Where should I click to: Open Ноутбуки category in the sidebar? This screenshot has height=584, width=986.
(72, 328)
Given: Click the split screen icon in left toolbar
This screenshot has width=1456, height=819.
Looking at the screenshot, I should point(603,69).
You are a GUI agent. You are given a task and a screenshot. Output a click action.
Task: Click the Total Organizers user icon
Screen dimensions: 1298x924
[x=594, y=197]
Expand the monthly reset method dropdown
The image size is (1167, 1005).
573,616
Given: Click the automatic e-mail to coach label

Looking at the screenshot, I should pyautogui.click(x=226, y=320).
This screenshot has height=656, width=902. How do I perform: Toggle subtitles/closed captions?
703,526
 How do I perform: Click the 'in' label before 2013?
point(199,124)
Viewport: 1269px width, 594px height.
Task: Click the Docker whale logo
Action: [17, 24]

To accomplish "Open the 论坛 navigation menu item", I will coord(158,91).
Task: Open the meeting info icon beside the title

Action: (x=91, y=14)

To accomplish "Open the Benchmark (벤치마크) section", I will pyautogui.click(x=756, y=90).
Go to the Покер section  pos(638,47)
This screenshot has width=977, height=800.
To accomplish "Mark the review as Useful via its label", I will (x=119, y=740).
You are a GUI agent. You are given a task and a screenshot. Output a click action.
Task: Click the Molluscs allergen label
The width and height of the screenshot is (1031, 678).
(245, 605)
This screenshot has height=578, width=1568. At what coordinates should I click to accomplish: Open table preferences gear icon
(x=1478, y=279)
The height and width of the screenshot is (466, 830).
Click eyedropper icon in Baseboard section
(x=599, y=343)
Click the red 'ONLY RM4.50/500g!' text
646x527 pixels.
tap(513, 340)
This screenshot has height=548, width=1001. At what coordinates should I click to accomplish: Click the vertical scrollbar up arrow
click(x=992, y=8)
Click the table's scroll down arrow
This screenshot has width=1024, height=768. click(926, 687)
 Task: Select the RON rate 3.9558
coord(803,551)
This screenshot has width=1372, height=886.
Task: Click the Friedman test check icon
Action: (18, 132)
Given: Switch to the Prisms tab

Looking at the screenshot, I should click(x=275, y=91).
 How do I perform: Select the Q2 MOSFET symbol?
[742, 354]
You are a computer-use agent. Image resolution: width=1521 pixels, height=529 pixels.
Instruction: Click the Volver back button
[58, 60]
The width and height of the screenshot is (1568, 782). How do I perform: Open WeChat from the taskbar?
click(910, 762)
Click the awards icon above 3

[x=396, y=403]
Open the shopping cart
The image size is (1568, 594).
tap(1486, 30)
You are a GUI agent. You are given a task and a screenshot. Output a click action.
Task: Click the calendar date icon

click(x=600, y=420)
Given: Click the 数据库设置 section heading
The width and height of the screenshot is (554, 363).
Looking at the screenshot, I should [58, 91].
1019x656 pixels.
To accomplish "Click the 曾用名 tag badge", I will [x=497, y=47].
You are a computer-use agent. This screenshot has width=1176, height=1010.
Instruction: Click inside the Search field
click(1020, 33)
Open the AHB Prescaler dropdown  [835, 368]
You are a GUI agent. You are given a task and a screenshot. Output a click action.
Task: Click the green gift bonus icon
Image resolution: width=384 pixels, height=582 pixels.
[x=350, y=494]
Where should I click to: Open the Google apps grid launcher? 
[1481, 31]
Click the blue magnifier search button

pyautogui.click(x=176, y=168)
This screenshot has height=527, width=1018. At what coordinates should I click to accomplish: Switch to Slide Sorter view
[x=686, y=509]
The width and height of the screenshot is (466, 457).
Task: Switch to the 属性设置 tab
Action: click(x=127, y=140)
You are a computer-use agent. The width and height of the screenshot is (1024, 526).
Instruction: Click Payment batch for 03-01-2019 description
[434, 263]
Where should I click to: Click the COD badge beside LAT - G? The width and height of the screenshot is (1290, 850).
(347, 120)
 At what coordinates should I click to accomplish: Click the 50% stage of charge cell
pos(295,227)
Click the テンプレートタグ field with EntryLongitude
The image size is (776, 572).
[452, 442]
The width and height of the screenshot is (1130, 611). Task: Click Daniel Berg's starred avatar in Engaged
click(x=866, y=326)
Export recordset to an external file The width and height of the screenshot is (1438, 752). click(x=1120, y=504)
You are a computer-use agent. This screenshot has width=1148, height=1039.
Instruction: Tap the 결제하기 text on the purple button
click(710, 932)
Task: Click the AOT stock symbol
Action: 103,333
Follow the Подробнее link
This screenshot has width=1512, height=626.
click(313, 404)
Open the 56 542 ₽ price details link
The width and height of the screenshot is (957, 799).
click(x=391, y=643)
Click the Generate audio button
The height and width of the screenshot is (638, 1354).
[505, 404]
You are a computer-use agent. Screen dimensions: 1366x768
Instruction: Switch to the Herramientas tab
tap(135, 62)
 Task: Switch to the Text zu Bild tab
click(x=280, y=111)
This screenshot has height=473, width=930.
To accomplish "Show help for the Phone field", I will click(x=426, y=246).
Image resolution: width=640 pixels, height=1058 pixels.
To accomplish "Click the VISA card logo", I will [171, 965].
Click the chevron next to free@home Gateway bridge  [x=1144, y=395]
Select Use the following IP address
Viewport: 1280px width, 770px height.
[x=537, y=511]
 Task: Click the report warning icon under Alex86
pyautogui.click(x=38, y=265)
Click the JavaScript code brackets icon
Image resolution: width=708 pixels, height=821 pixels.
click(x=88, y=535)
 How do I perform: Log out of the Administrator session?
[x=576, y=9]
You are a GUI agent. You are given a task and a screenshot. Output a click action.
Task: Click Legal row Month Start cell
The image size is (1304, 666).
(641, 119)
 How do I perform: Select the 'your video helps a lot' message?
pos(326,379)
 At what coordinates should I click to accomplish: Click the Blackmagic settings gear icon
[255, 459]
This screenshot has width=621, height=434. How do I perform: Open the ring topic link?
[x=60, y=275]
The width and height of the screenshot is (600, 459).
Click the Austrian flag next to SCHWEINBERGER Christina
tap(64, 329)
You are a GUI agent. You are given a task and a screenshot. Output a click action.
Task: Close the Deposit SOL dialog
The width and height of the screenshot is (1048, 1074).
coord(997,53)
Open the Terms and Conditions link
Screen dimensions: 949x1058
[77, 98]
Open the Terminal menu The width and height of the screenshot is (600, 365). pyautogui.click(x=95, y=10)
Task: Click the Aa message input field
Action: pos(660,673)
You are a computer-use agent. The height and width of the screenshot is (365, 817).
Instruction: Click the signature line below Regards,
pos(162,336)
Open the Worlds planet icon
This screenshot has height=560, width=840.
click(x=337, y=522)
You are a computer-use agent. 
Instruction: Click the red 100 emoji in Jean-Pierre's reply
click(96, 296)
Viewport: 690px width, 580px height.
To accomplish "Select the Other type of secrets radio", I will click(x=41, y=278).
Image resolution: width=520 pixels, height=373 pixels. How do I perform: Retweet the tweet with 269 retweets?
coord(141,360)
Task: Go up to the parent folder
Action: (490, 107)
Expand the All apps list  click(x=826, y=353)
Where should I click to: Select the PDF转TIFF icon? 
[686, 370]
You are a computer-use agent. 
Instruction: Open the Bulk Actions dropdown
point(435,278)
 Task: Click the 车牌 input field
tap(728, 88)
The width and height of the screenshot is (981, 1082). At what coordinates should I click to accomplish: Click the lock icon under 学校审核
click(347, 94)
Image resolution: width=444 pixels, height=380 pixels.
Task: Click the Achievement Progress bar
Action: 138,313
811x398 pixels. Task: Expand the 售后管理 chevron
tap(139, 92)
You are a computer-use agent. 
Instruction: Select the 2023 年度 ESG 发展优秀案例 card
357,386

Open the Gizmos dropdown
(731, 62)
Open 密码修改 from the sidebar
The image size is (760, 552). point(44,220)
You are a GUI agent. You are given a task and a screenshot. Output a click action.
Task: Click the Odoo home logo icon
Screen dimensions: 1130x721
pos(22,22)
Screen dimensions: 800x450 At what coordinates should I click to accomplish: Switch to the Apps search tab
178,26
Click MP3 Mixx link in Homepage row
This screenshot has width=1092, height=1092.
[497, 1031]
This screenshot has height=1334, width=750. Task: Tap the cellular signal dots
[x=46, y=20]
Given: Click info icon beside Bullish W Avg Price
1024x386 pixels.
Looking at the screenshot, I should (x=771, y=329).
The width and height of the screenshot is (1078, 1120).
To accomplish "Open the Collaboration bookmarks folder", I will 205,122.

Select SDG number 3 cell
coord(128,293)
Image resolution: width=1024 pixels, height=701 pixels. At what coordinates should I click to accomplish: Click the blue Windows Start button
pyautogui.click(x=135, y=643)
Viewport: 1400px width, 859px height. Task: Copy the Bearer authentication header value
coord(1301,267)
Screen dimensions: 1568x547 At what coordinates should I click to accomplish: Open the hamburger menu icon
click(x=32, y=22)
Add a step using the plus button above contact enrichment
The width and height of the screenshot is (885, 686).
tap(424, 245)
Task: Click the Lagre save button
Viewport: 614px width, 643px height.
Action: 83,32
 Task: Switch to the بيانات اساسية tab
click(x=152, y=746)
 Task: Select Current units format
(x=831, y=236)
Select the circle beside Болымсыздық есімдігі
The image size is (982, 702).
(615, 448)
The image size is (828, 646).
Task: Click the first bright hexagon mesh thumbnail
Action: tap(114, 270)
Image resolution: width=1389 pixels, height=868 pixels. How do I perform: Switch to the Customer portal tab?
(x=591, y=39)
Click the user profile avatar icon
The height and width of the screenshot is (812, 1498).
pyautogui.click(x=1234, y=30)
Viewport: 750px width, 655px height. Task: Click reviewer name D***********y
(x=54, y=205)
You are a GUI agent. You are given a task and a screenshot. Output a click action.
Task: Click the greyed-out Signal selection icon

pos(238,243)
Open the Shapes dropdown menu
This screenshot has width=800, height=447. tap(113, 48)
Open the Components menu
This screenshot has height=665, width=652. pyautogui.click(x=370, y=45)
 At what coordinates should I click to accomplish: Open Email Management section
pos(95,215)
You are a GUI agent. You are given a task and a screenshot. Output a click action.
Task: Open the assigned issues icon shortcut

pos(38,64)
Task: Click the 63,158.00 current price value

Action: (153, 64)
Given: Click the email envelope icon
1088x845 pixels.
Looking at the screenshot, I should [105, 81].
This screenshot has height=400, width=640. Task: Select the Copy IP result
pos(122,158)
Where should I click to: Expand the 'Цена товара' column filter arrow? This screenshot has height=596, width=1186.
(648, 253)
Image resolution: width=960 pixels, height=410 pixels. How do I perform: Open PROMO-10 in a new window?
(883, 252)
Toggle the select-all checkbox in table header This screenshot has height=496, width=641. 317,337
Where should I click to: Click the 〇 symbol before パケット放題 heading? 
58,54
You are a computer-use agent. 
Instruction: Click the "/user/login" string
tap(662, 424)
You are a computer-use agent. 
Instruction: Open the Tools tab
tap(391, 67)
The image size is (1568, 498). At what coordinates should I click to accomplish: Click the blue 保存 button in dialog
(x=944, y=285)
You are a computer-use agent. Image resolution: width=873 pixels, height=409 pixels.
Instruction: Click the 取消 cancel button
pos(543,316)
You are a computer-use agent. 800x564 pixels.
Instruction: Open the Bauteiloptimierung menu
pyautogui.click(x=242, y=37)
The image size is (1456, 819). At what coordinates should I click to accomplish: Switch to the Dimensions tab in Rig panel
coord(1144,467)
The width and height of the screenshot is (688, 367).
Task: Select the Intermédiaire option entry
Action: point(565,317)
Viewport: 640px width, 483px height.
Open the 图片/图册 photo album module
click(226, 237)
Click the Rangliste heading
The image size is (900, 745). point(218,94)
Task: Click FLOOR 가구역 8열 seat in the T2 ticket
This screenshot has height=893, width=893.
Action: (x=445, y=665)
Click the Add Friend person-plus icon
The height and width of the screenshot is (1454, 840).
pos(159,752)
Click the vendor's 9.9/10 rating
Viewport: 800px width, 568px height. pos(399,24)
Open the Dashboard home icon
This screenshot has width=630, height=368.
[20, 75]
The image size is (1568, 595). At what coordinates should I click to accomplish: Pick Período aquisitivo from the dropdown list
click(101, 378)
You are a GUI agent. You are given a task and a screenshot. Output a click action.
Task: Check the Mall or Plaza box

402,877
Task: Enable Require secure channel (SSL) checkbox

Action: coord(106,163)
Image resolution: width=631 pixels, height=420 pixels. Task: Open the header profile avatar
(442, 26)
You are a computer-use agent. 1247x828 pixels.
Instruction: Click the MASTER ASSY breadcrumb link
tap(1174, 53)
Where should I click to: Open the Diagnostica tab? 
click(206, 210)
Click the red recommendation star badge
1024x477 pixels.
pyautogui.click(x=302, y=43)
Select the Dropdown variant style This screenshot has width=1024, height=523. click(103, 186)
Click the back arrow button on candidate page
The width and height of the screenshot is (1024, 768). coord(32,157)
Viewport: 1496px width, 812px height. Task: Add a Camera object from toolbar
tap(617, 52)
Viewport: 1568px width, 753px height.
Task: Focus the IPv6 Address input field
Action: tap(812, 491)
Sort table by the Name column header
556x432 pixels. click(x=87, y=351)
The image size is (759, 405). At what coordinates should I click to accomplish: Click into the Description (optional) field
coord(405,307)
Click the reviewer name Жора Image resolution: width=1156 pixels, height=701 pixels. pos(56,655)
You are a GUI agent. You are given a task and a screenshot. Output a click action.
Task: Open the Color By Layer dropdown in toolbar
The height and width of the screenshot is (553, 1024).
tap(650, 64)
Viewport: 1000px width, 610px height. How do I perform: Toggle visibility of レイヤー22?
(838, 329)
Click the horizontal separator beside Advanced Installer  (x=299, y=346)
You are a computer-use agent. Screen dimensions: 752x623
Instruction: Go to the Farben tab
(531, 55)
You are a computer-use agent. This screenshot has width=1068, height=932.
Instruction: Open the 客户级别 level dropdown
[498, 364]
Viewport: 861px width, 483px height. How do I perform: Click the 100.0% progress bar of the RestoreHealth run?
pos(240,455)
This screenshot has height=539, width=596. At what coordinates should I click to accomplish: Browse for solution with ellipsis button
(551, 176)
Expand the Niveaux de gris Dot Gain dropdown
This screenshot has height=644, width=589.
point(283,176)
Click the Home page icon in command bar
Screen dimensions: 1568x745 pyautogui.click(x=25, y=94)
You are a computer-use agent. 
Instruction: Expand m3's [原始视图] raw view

WHAT YOU ARE ASKED TO DO :: In the data above, find the line with "This screenshot has height=400, width=640." and the line with "Toggle the select-all". Retype both, plus every line between them, exactly.

RESULT OF THE EXERCISE ::
This screenshot has height=400, width=640. Task: Select the Copy IP result
pos(122,158)
Where should I click to: Expand the 'Цена товара' column filter arrow? This screenshot has height=596, width=1186.
(648, 253)
Image resolution: width=960 pixels, height=410 pixels. How do I perform: Open PROMO-10 in a new window?
(883, 252)
Toggle the select-all checkbox in table header This screenshot has height=496, width=641. 317,337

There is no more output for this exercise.